Дядя скорбно покачал головой.
– Но Кадзуэ продолжала жить в сердце Сакуноскэ. Один из его шедевров – новелла «Скачки» – повествует о герое, который, отчаявшись после смерти жены, как сумасшедший, с утра до ночи просаживает деньги компании на скачках, ставя на один и тот же номер – первый. Лишь по той простой причине, что жену звали Кадзуе12. Мы не знаем, в каком состоянии писал эту историю Сакуноскэ, но, вне всякого сомнения, он очень много думал о Кадзуэ.
– Да… Наверняка.
Меня очень трогали такие истории. Стоило мне только все это представить, как я сразу могла расчувствоваться.

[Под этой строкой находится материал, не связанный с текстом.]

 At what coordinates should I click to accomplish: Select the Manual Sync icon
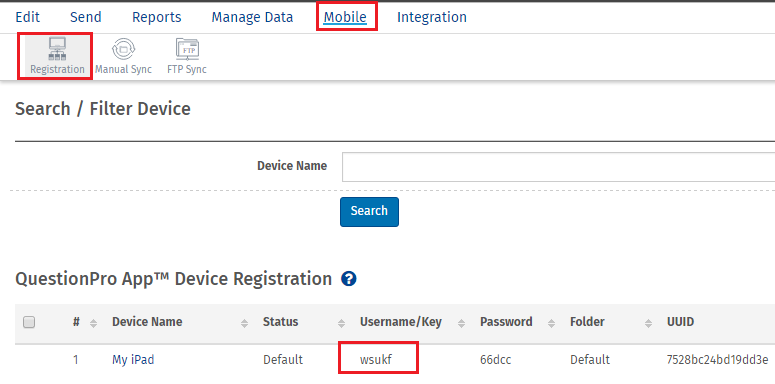(x=123, y=49)
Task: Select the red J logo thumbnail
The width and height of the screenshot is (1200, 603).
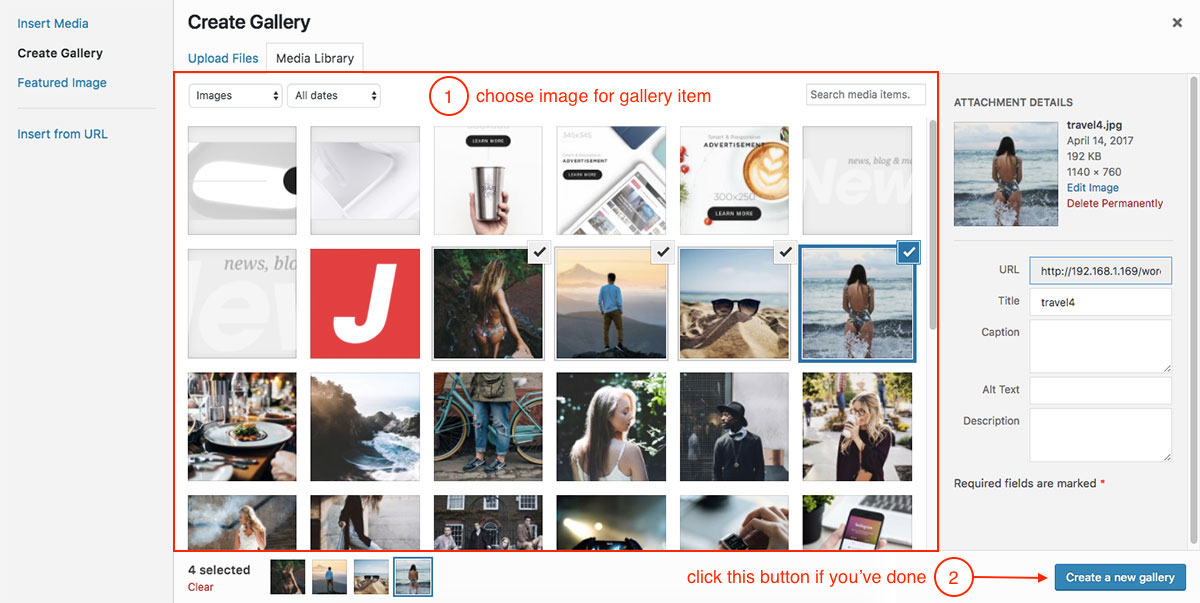Action: (x=365, y=304)
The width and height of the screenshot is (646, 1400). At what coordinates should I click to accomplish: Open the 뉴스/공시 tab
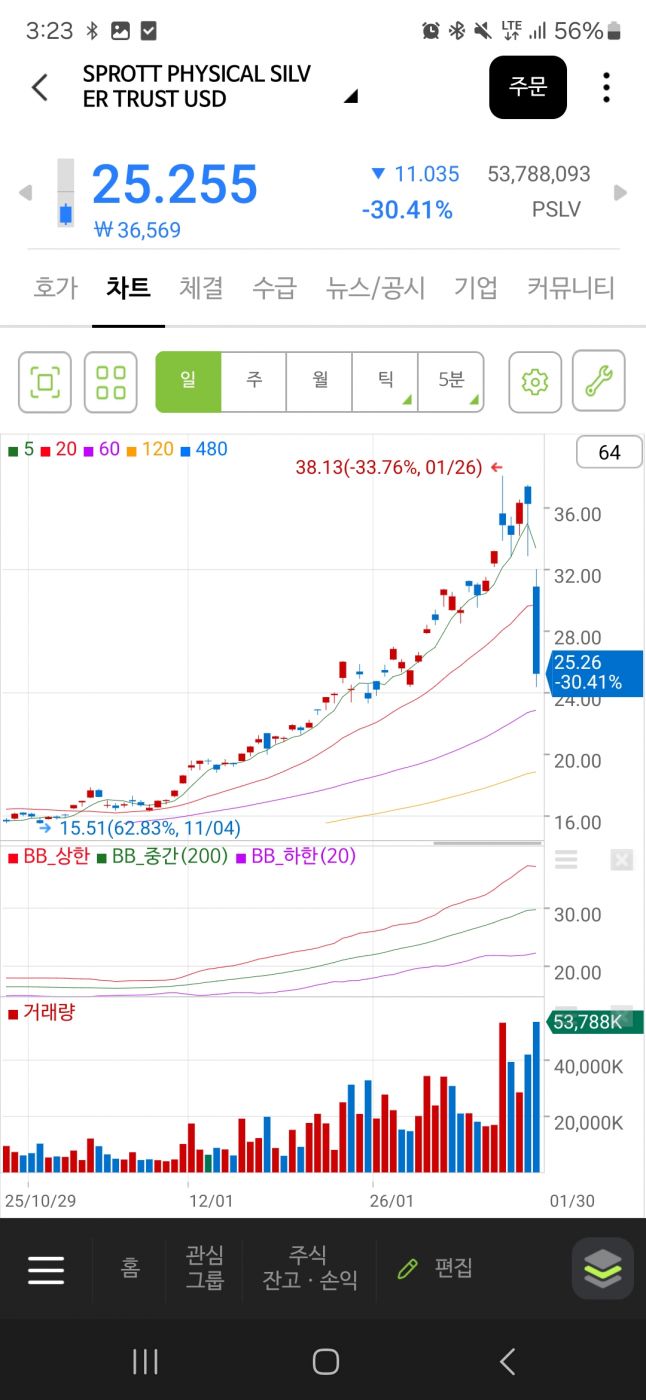pyautogui.click(x=376, y=288)
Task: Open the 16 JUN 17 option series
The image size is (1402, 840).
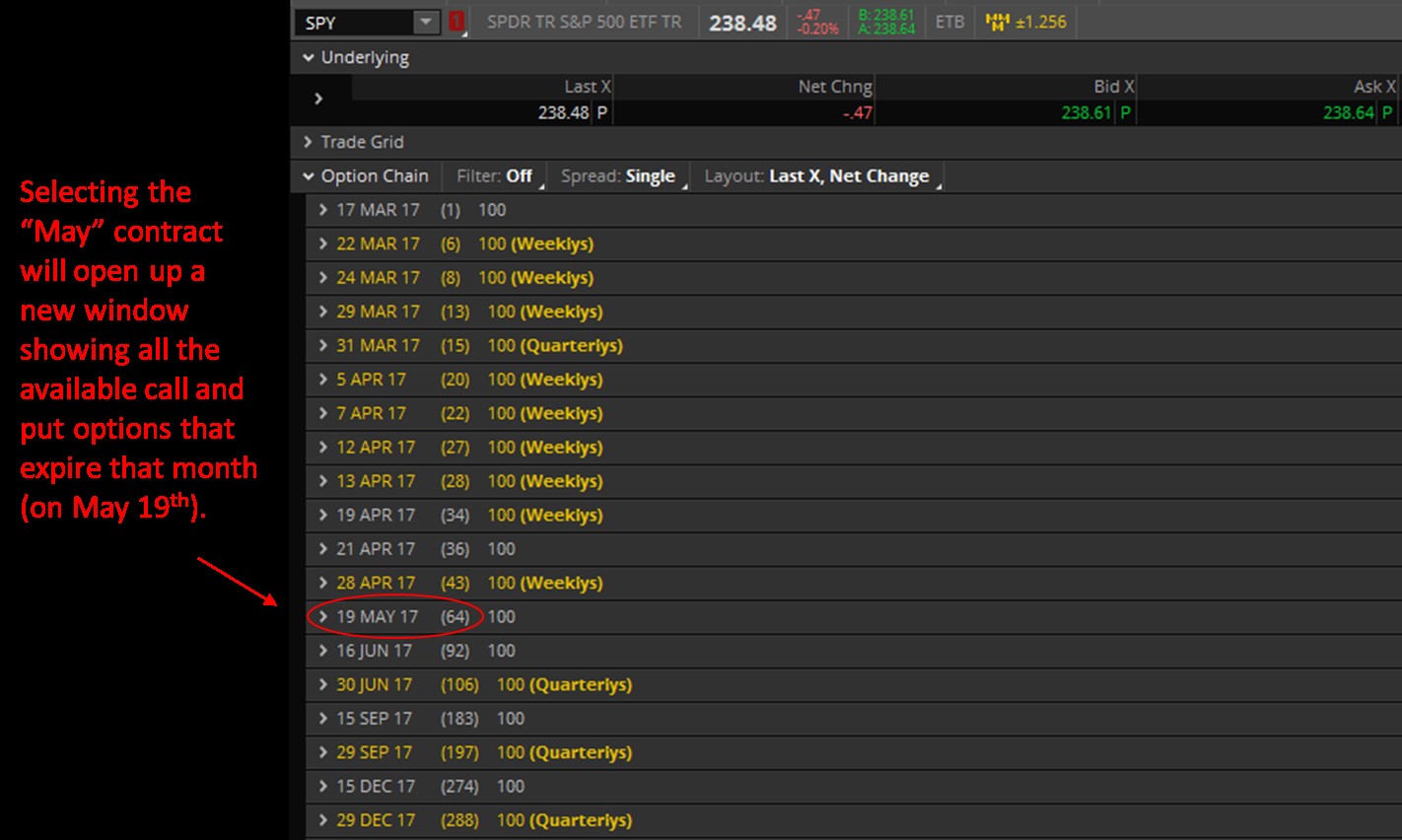Action: point(323,651)
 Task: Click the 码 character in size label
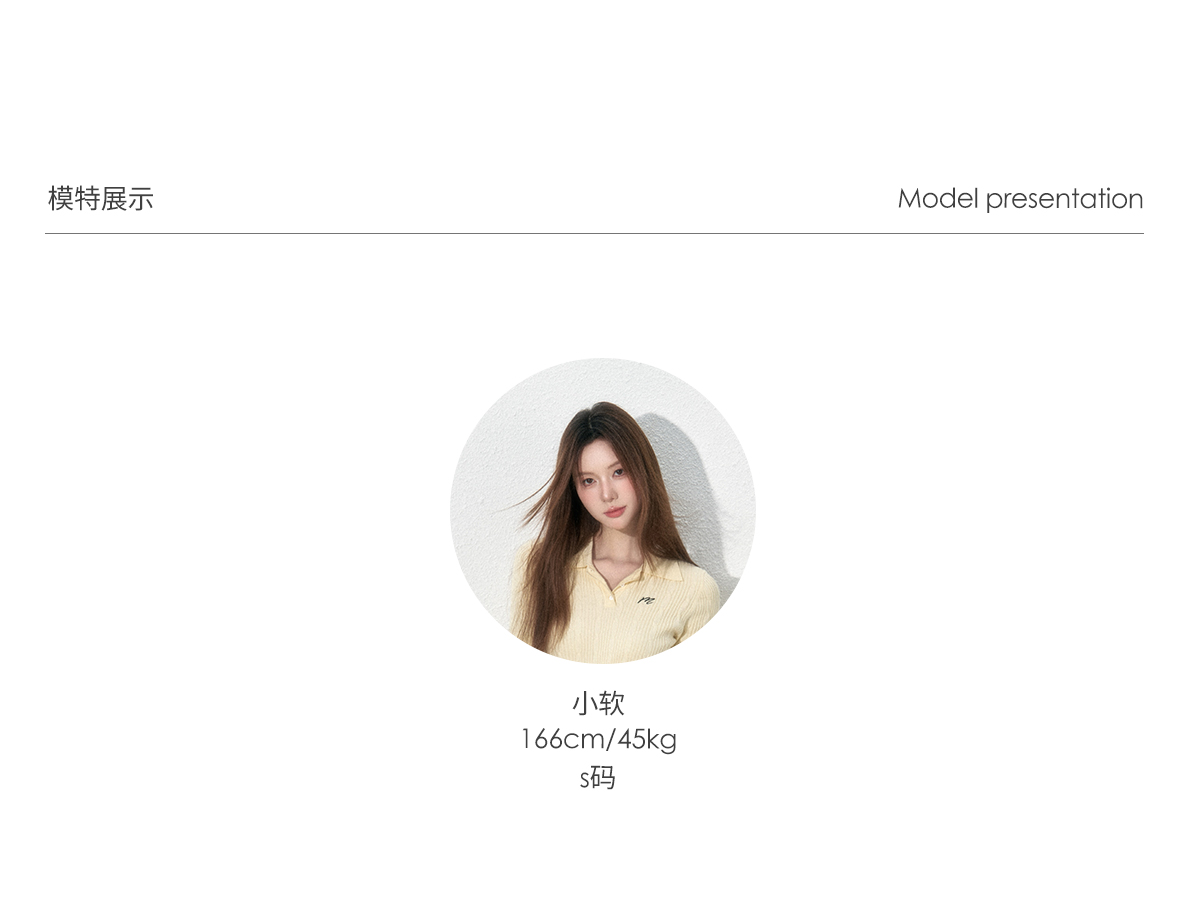[x=603, y=777]
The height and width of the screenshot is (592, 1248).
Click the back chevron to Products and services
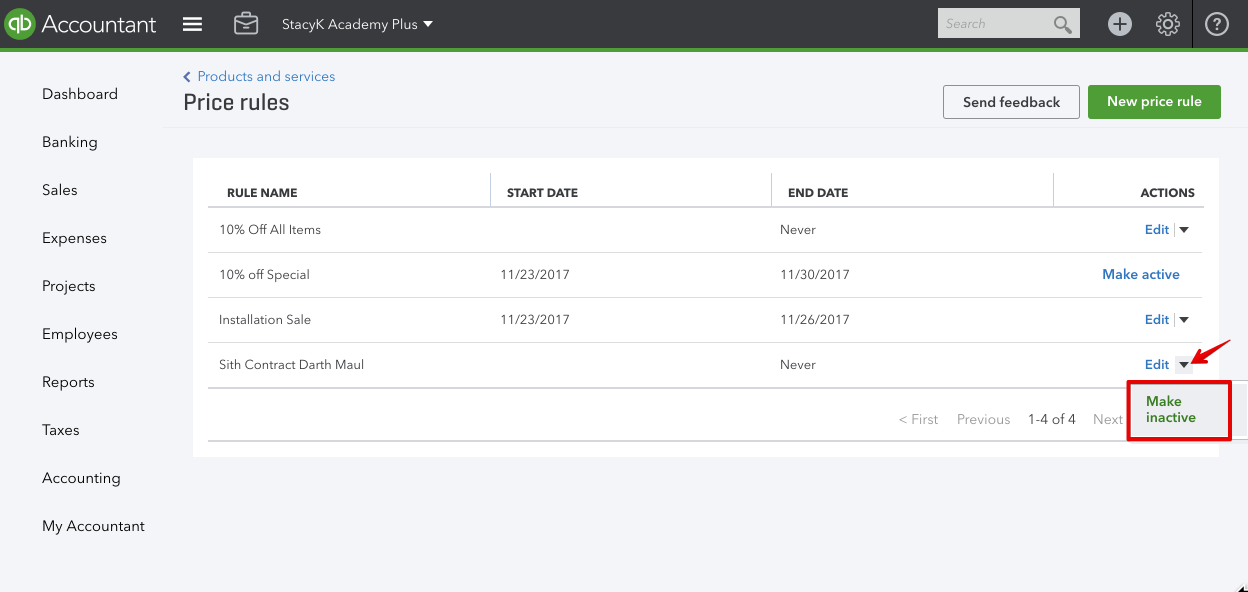point(186,76)
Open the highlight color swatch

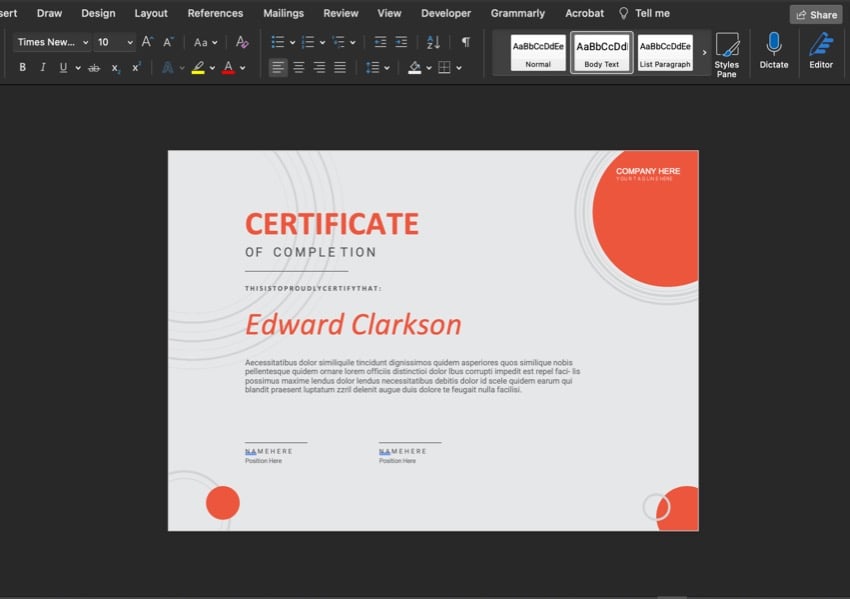pyautogui.click(x=198, y=67)
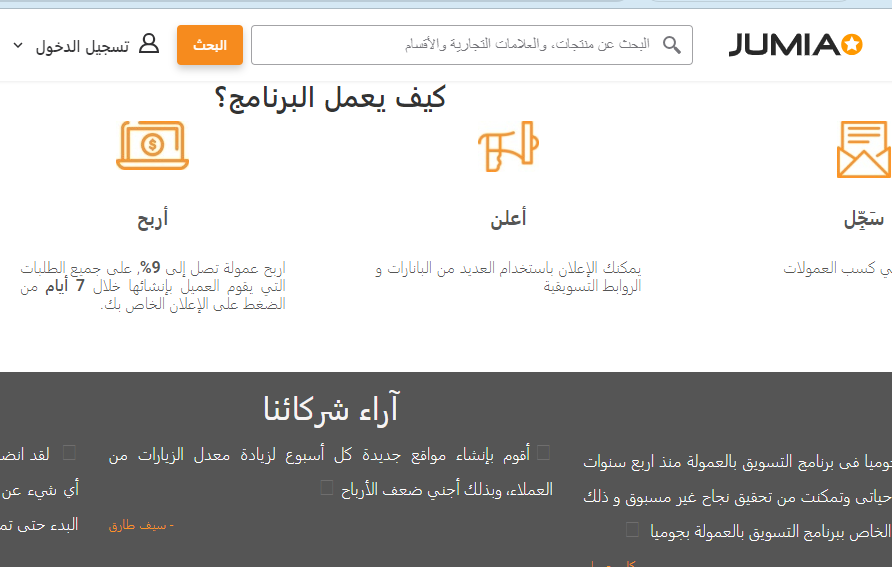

– Он как одержимый продолжал писать рассказы, уже глубоко наркозависимый и страдающий от тяжелой формы туберкулеза. Когда у него случилось сильное легочное кровотечение, его увезли в больницу, но он сбежал оттуда, так как должен был дописать рассказ, и совсем ослаб. После этого он все время находился в гостинице и уже не мог прийти в себя. А в двадцать втором году эпохи Сёва13, в возрасте тридцати трех лет он скончался.
– В тридцать три года?.. Если бы он был здоров, то еще столько бы всего мог написать, – с искренним сожалением сказала я. Какие бы еще он написал книги, если бы прожил дольше?
– Но ведь он и смог написать достаточно, хоть и жизнь его была коротка, хоть он и знал, что скоро умрет, и прожигал остаток жизни. И еще он был дьявольски одержим. Вообще, таких писателей было много, и за их короткую жизнь они смогли создать такие потрясающие книги. Таких, как Ода Сакуноскэ, мало, но он написал поистине чудесные новеллы. Теперь он только с небес слышит, как хороши они были, – с благоговением произнес дядя, поерзав на подушке в форме пончика.
– Да уж, – пробубнила я и бросила взгляд на корешки книг, что стояли на полке.
– Повторюсь: почти все авторы этих книг уже на том свете. И это немного удивительно. Мы и сейчас читаем эти книги и сопереживаем сюжету.